Take the entries below and print, exactly, the stretch from the line containing "Image resolution: width=1366, height=2295." through the line containing "All Volumes (266, 124)", both included.

→ Material to process:

━━━━━━━━

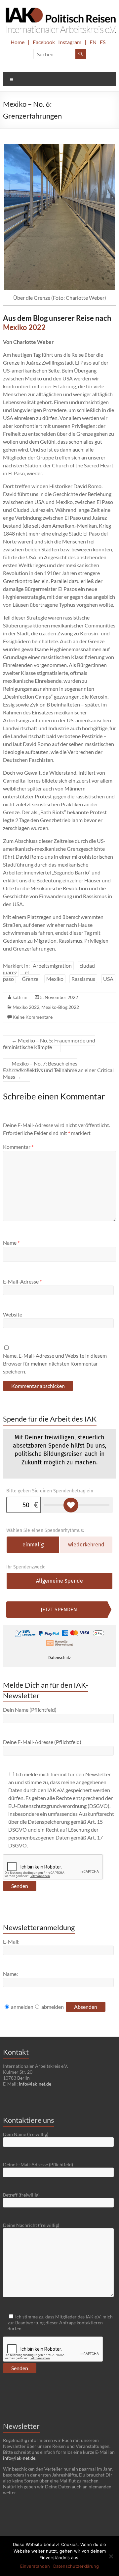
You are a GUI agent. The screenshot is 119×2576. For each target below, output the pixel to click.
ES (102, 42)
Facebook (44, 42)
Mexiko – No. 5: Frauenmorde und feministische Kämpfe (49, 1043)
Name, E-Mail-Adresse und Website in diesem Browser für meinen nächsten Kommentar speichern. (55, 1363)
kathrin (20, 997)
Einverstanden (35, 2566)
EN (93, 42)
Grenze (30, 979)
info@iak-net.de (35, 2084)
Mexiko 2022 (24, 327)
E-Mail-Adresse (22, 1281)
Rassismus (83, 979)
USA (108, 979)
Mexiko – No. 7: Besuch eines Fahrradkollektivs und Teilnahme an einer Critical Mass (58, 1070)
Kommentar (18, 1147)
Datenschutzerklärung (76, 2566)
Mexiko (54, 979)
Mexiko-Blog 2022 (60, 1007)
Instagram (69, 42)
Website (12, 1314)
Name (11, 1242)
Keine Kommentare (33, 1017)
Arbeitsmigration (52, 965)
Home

━━━━━━━━

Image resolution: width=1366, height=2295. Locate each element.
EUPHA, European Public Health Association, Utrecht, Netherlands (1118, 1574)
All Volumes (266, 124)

━━━━━━━━

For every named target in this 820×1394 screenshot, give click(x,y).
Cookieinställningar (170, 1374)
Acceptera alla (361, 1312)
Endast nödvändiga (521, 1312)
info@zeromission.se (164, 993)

━━━━━━━━

→ Task result:
Image resolution: width=1366, height=2295. Locate each element.
EUPHA, European Public Health Association, Utrecht, Netherlands (1118, 1574)
All Volumes (266, 124)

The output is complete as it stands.